*** Opening of GIVEN PASSAGE ***
I went to the hospital at Cornell -- Weill Cornell -- on Thursday. I was there for six hours trying to get a test. They gave me another viral panel, a chest x-ray, which by the way, came back completely clean.

And then they sent me home, and in fact because I did not have any contact or at least did not know that I had contact with anyone who was known to be positive, the doctors told me that my family could go about their ordinary lives, I needed to self-isolate.

But that is incredibly dangerous. Because if I had not insisted on getting a test and ultimately, on Friday, I drove up to Connecticut in order to get a test, then I would really need to -- then my family would be out and about in the world, walking around and potentially affecting people.

CAMEROTA: Do you know how you got the virus?

GOLDMAN: I don't know. Here's one of my daughters. And I don't know how I got it. We did go to London last Friday, the 6th, returned on Tuesday, the 10th; and my symptoms started right after that.

BERMAN: In London -- it could have been in London, it could have been on the plane. You know who really knows.

GOLDMAN: Yes. It's impossible to know.

BERMAN: I am sorry, it made me smile. I was just getting lost looking at your daughter behind you right there just thinking about how many families are going through what you're going through whether they're sick or not, spending these days together. So what are you guys doing?

GOLDMAN: They're long days, let me tell you, that's my five-year-old. I have a two-year-old and a one-year-old. So it's -- we're trying to make the best of it going, you know, going for walks, running around outside.

You know, I think everybody who is on quarantine for one reason or another, now schools are closed, going to have to kind of grapple with a lot of time together indoors.

And it's a shame because ultimately, the reason we're in this predicament, I think, and we have to take these draconian measures to essentially shut life down is because there are insufficient tests.

If there were enough tests, if it was easier for me to get a test, if it was easier for other people to get a test to know whether they have it or not, that would be the best way to try to stifle the spread of this pandemic.

But because we don't have that, our only solution is to quarantine ourselves. We have no choice because we have it. But certainly everybody now is just going to be sitting at home and doing the same thing.

BERMAN: Daniel Goleman, please give our best to your kids and your wife, who I know is still very much under the weather. We are encouraged to see you doing well this morning -- really encouraged. Thank you very much for being with us.
*** Close of GIVEN PASSAGE ***
→ **REQUIRED TASKS**
[1] Decide whether each statement agrees with the interview transcript, answering yes or no and quoting the deciding words: (a) the chest x-ray taken at Weill Cornell came back clean; (b) the guest returned from London on Friday, the 6th; (c) the guest has three children.
[2] In the interview transcript, where did the guest drive on Friday to get a test?
[3] Pick up the interview transcript after its final line and continue it.
The rows that follow have no connection to the interview transcript.
*** Opening of INFORMATION GIVEN ***
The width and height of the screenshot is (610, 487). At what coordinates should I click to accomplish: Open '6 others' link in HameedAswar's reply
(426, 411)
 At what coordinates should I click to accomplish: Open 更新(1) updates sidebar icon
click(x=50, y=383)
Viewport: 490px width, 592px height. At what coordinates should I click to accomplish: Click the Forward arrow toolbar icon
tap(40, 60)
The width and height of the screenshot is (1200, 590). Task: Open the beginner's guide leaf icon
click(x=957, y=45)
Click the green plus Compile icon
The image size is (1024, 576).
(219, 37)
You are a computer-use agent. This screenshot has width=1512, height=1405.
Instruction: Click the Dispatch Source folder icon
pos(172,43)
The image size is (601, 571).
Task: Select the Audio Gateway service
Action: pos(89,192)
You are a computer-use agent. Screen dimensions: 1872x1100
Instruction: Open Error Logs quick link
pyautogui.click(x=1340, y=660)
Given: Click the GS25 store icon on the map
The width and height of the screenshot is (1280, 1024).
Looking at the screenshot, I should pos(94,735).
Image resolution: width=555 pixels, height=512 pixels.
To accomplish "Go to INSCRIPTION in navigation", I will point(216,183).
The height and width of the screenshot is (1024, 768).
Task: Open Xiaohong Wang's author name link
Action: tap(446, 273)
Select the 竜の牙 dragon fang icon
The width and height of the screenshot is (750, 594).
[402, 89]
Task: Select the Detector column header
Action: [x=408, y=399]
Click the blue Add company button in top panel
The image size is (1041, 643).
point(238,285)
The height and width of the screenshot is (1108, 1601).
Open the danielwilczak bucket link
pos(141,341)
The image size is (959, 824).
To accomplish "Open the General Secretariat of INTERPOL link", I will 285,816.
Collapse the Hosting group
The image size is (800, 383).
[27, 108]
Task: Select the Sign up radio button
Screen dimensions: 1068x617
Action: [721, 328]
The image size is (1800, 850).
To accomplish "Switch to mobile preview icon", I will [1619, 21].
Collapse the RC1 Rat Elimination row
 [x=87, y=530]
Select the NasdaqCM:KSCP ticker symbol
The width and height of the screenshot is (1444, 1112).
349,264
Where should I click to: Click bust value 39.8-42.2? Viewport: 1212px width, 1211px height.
*** Close of INFORMATION GIVEN ***
→ **TASK RESULTS**
[1]
(a) Yes: "a chest x-ray, which by the way, came back completely clean."
(b) No: "We did go to London last Friday, the 6th, returned on Tuesday, the 10th"
(c) Yes: "that's my five-year-old. I have a two-year-old and a one-year-old."

[2] He drove up to Connecticut.

[3]
GOLDMAN: Thanks, John. Thanks, Alisyn.

CAMEROTA: Thank you.

BERMAN: All right, the former Vice President Joe Biden, he made some news at last night's CNN debate vowing to pick a woman as his running mate if he is the nominee.

We're going to speak with someone who honestly by all accounts might be on the shortest of shortlist, next.



CAMEROTA: Here are the latest facts for you. The number of coronavirus cases in the U.S. rising to more than 3,500. This is across 49 states and Washington, D.C., 65 people have died.

Local governments around the country are implementing new rules to stop community spread.

The C.D.C. is now recommending a limit on gatherings of 50 people or more for the next eight weeks.

At least seven states have ordered bars and restaurants to close. They are limiting their business to just takeout and delivery.

The nation's largest public school system, New York City is shutting down.

Thirty three states have closed public schools and that impacts at least 32.5 million students.

Vice President Pence says new guidelines regarding potential curfews or more closures will be released today. BERMAN: We're waiting to see what he announces there. Joining me now

is Democratic Senator Amy Klobuchar. She's a former presidential candidate who has endorsed Joe Biden.

Senator, it's great to have you on this morning. Thanks so much for being with us.

You as a senator ...


BERMAN: ... will soon get to vote on the Relief Bill that passed through the House. What is your sense of this piece of legislation and what more would you like to see in it?

KLOBUCHAR: Yes, I'm going back there today, and we have to get this done.

Now there's some issues with the legislation.